No garden? Get yourself a tiny fruit tree

You don’t need a large space, or even a garden, for these trees, says Stephen Anderton

The Times

I’m a sucker for fruit jellies. Every year I go early to the Women’s Institute tent at my local Llanthony agricultural show to stock up on redcurrant and crab-apple jelly, which are much better than the commercial stuff and so good with lamb.

The shame is that we ought to be making it ourselves, because redcurrants are so easy to grow. You can plant them as free-standing bushes in the same way as blackcurrants or you can train them flat on a wall, where they look attractive in fruit and it’s easier to protect them from the birds. When the time comes you must net them, unless you are lucky enought to live somewhere miraculously untroubled — some people do (I once did), and some years the birds leave them alone anyway.

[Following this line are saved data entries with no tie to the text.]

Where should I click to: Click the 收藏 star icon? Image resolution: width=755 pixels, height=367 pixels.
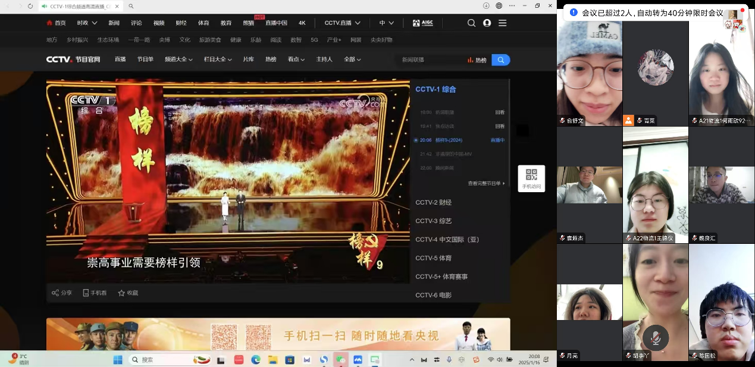(121, 293)
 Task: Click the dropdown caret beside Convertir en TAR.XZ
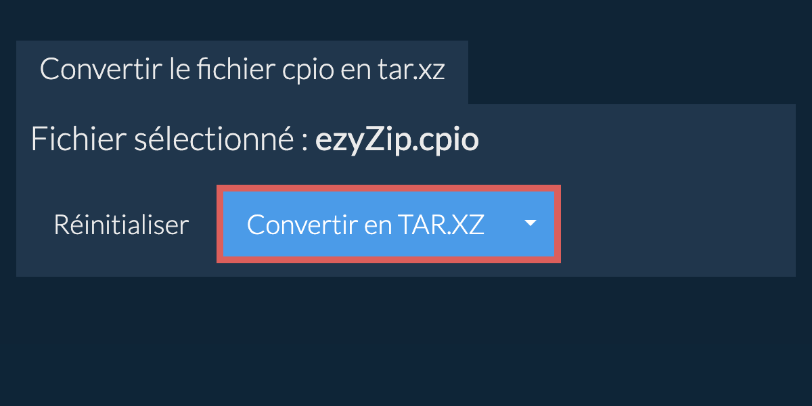coord(531,224)
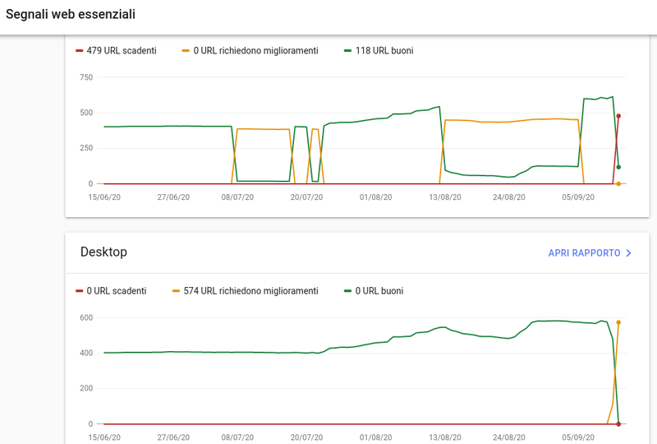Select the '574 URL richiedono miglioramenti' legend label
This screenshot has height=444, width=657.
[x=250, y=291]
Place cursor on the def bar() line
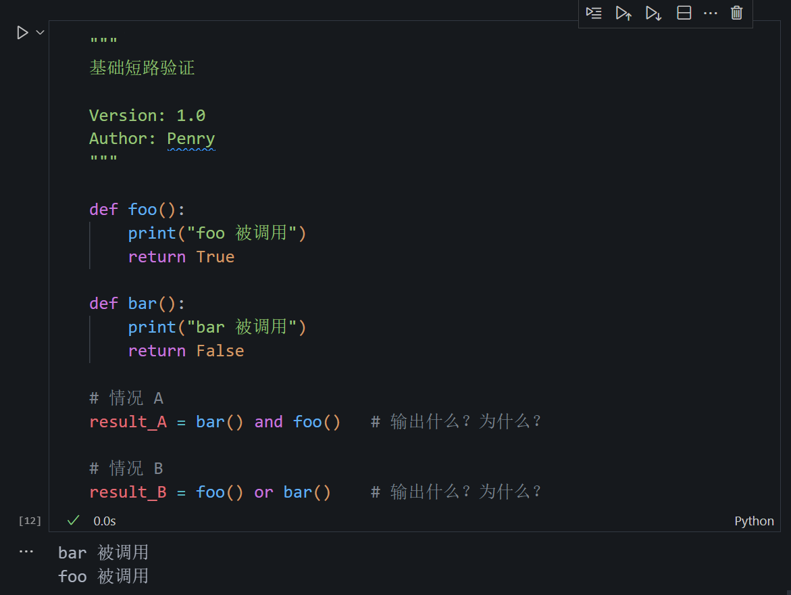 click(x=137, y=304)
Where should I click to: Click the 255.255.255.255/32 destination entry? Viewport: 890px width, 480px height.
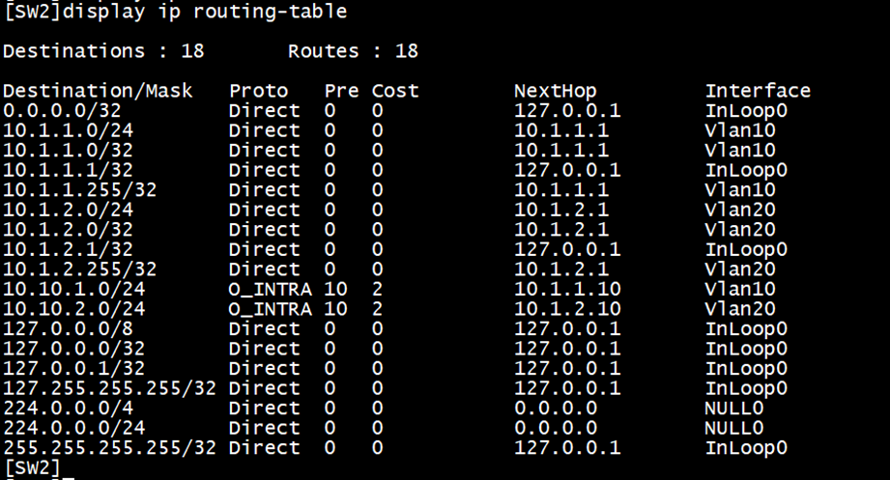click(x=109, y=447)
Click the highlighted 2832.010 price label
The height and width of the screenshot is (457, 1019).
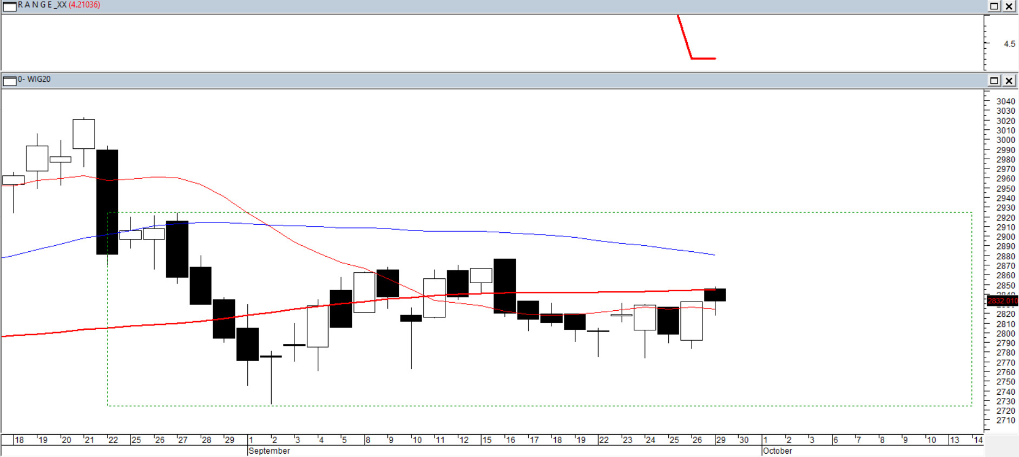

What’s more useful is that you can grow redcurrants on a north-facing wall, where few other things would do well, and if you train them carefully — which is not difficult; perhaps in a fan shape or a candelabrum — the result is most ornamental. They needn’t protrude far from the wall if it’s in a narrow space where you have to squeeze past them.

Crab apples
Crab apples
ALAMY

Pruning is simple — just take the new shoots back in winter to a short fruiting spur. Planting is straightforward too, in a normal, well-enriched hole. Cut them back hard after planting to produce vigorous new growth that will flower next year.

Mint

It makes the simplest of jellies and you can grow anywhere in a bit of rough space where its running roots won’t become a nuisance. A shallow tub works well.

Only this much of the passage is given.